An aid worker told Amnesty International: “By the time we start implementing a project after finishing with the planning phase, the cross-border mechanism is back up for renewal negotiations.”
Another aid worker said: “Most of the projects need more than 12 months. For example, we concluded the first phase of a project we got funding for from the UN and it took six months and now we have to wait for the renewal to get funding for the second phase. If the renewal doesn’t happen, then the project stops halfway, and all would be waste of efforts and resources.”
Aid workers also emphasized the irreplaceable nature of the UN’s cross-border aid, highlighting its crucial role in coordinating the humanitarian relief operation and procuring essential supplies. Failure to renew the resolution would result in the loss of UN funding to the cross-border humanitarian relief operation in north-west Syria, including for various programmes run by local and international aid organizations.
An aid worker said: “Cross-border [aid] is not only about trucks crossing from south Türkiye to north-west Syria. It is much more than that. We are delivering on long-term projects that improve people’s lives and this is all happening under the cross-border mechanism. So, a non-renewal will not only end life-saving aid but also these projects because we don’t have [an] alternative system to that of the cross-border operation…”
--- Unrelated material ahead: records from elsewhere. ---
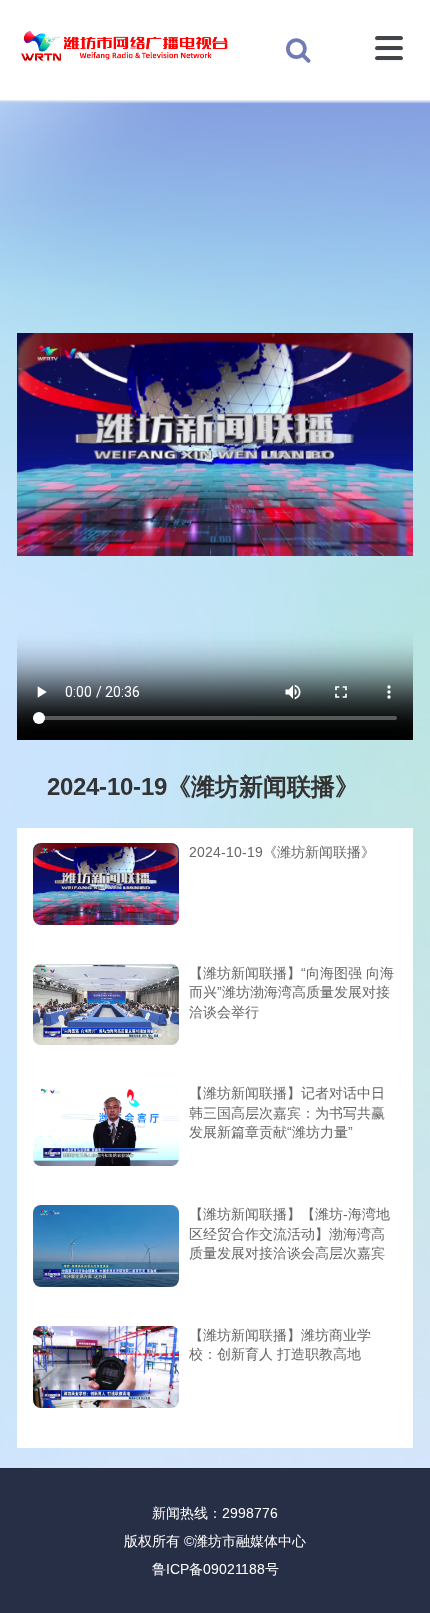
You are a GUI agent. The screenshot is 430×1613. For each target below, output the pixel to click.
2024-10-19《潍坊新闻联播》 (282, 852)
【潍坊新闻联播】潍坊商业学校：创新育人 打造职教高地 (280, 1345)
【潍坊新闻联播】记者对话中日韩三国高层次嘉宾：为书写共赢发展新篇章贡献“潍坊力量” (287, 1112)
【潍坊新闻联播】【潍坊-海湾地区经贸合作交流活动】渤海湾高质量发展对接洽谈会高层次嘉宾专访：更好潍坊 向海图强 (289, 1235)
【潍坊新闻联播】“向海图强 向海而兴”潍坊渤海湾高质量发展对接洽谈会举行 (291, 992)
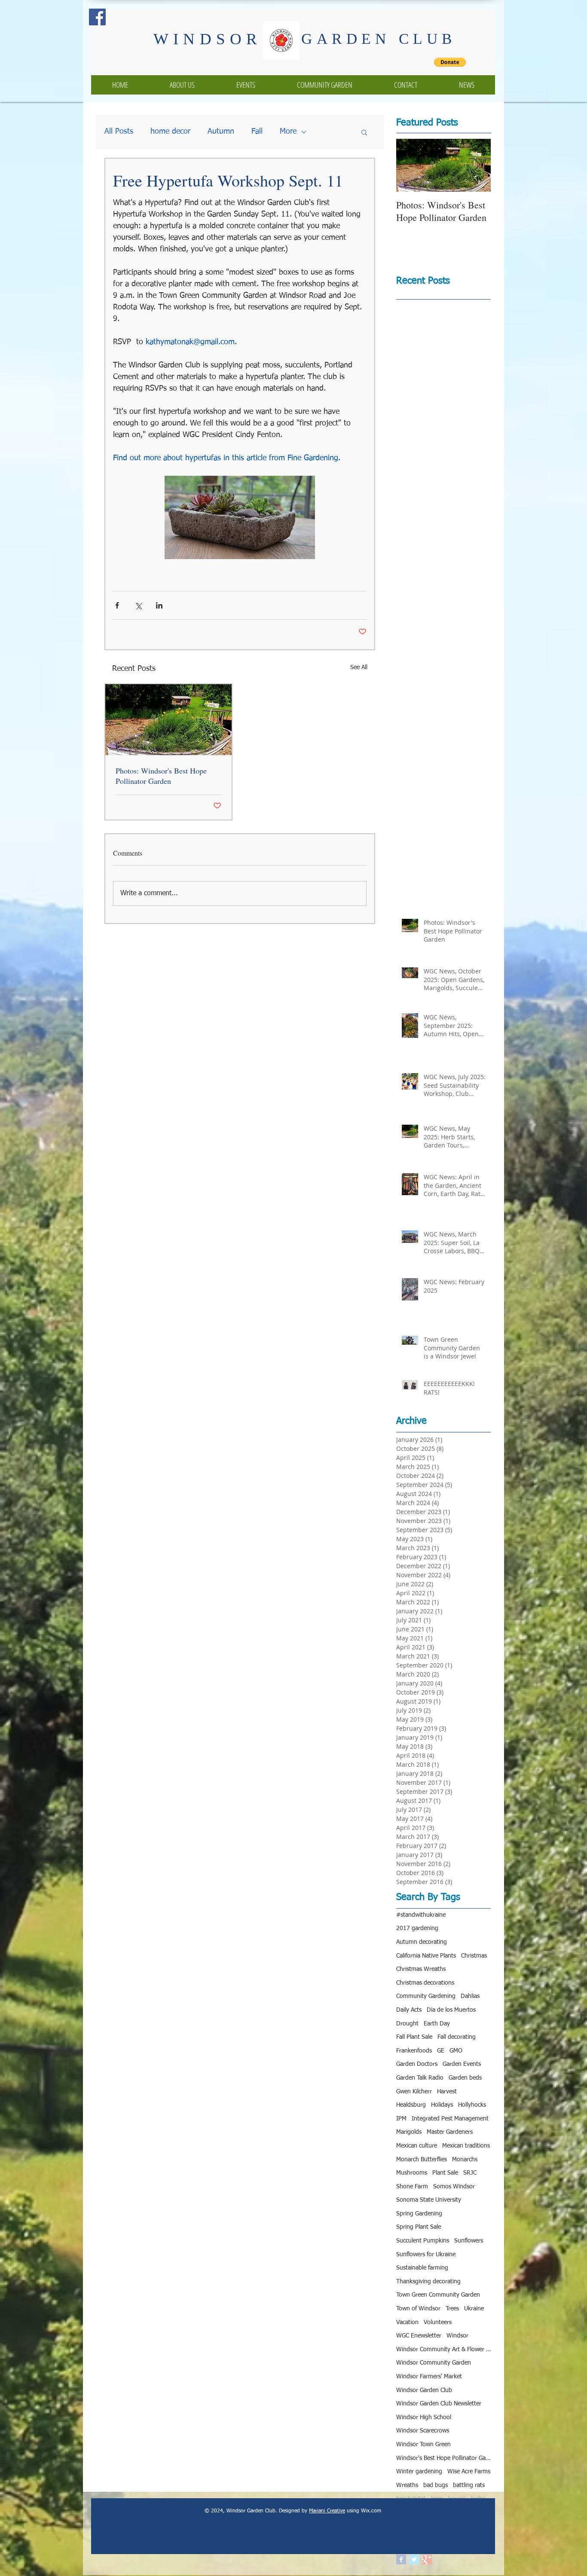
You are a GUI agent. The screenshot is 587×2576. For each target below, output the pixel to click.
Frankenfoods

Cross-border [aid] is not only about trucks crossing from south Türkiye to north-west Syria… We are delivering on long-term projects that improve people’s lives… So, a non-renewal will not only end life-saving aid but also these projects because we don’t have [an] alternative …Aid worker in north-west Syria
Both the Russian government and the Syrian government claim that the UN should only deliver aid channelled through Damascus to opposition-controlled areas, known as cross-line aid. The UN and other international and local organizations, however, have said that cross-line aid cannot match the volume of aid that can be delivered through the cross-border mechanism. So far in 2023, only one cross-line aid convoy has made it to north-west Syria.
According to Amnesty International’s legal analysis, delivery of impartial humanitarian aid to civilians in urgent need across the Syrian border without UN Security Council authorization or the consent of the Syrian government is legal under international law. This is because no other alternatives exist, and the UN cross-border relief operations are essential to prevent the suffering of the civilian population and grave human rights violations in north-west Syria.